In this paper we presented two new algorithms for mining approximate frequent item sets, the first of which exploits subset size occurrence distributions. It efficiently computes these distributions while enumerating item sets in the usual depth-first manner. As evaluation measures we suggested a simple extended support, by which transactions containing only some of the items of a given set can still contribute to the support of this set, as well as an extension of the generalized Jaccard index that is derived from the extended support. Since the algorithm records, in an intermediate array, for each transaction how many items of the currently considered set are contained, we could also add a simple and efficient check in order to cull pseudo (or spurious) item sets from the output. We demonstrated the practical usefulness of our algorithm by applying it, combined with filtering for maximal item sets, to the 2008/2009 Wikipedia Selection for schools, where it proved beneficial to detect the concept of a chemical element despite the only limited standardization of pages on such substances.

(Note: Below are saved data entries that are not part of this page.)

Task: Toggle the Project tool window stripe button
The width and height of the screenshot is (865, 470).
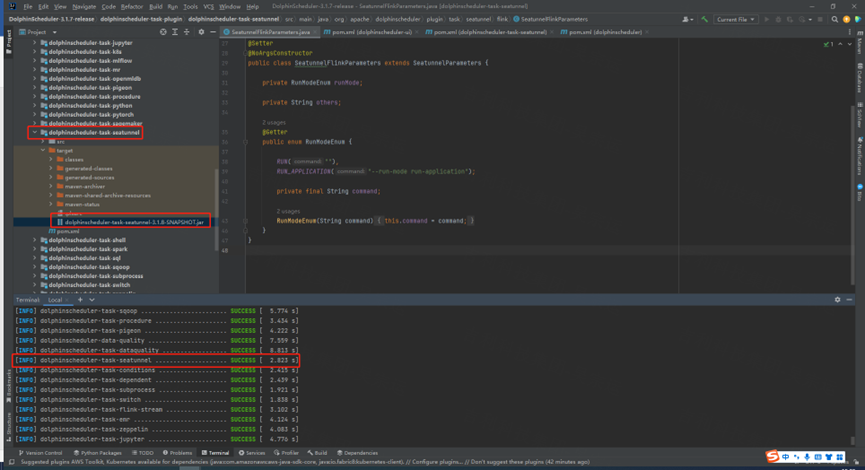Action: pos(8,42)
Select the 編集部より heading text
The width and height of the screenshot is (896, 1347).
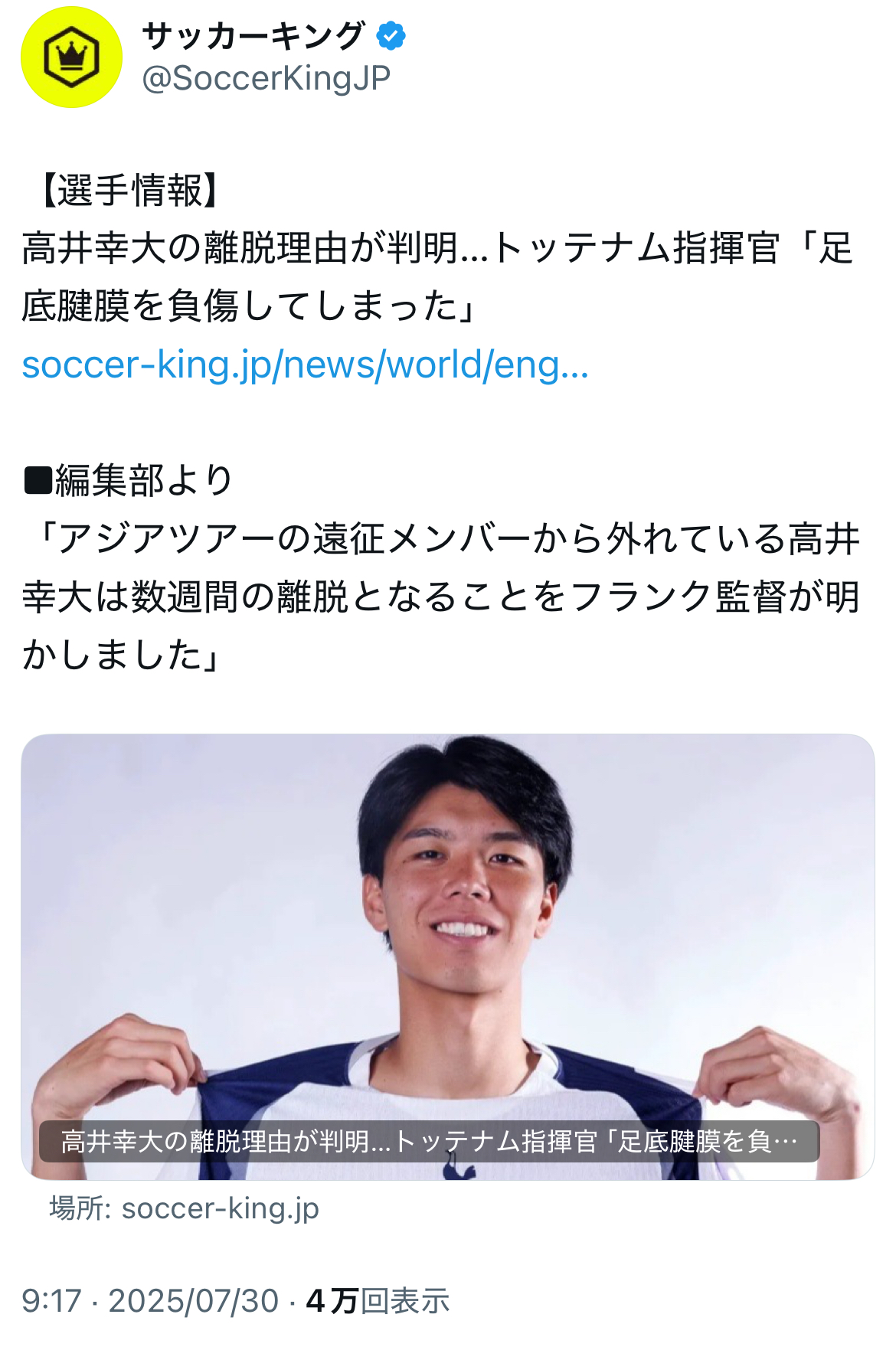(144, 481)
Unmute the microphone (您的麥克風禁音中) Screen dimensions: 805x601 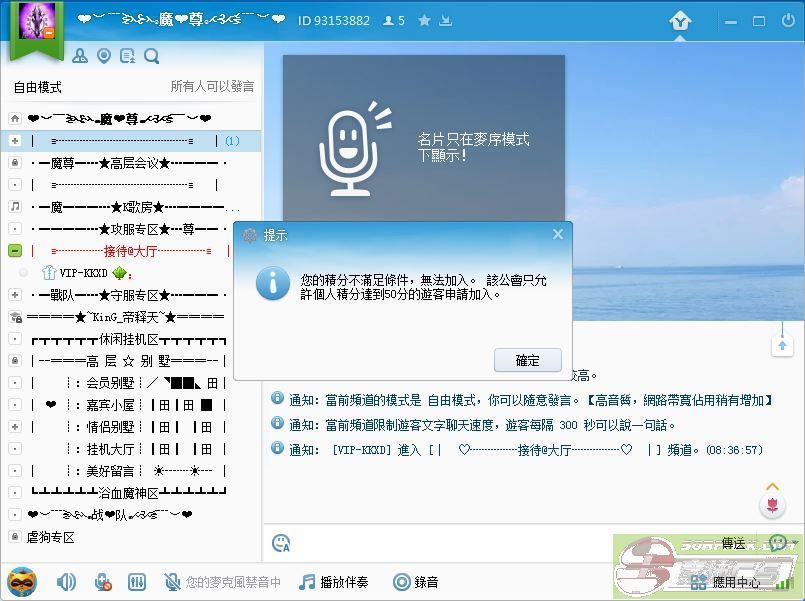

Our second algorithm uses the Sammon projection to map item covers to real values, so that the differences of these values reflect, as well as possible, the distances of the item covers. It then uses the resulting values to reorder the items and extracts relevant items sets by linearly traversing the items and testing for significant item sets. Based on the results shown in the Sect. 10 we conclude that this approach produces very good results when applied to the task of detecting neuron ensembles. This holds even if the quality of the data is not ideal, regardless of whether this is due to a lossy data accumulation or missing spikes due to the underlying (biological) process. The tests performed have shown that even with 60% of all data lost nearly as much as 80% of the ensembles could be detected at least partially.

We are currently trying to extend our first algorithm to incorporate item weights (weighted or uncertain transactional data, see Sect. 2), in order to obtain a method that can mine fault-tolerant item sets from uncertain or weighted data. A main problem of such an extension is that the item weights have to be combined over the items of a considered set (for instance, with the help of a t-norm). This naturally introduces a tendency that the weight of a transaction goes down even if the next added item is contained, simply because the added item is contained with a weight <1. If we now follow the scheme of downweighting transactions that are missing an item with a user-specified factor, we have to make sure that a transaction that contains an item (though with a low weight) does not receive a lower weight than a transaction that does not contain the item (because the downweighting factor is relatively high).

As an improvement of the second algorithm, we are exploring ways of removing the time binning and working directly on a continuous time scale. The main problems here are to find proper distance or similarity measures that capture coincidence activity of the neurons even if the spike location is affected by jitter.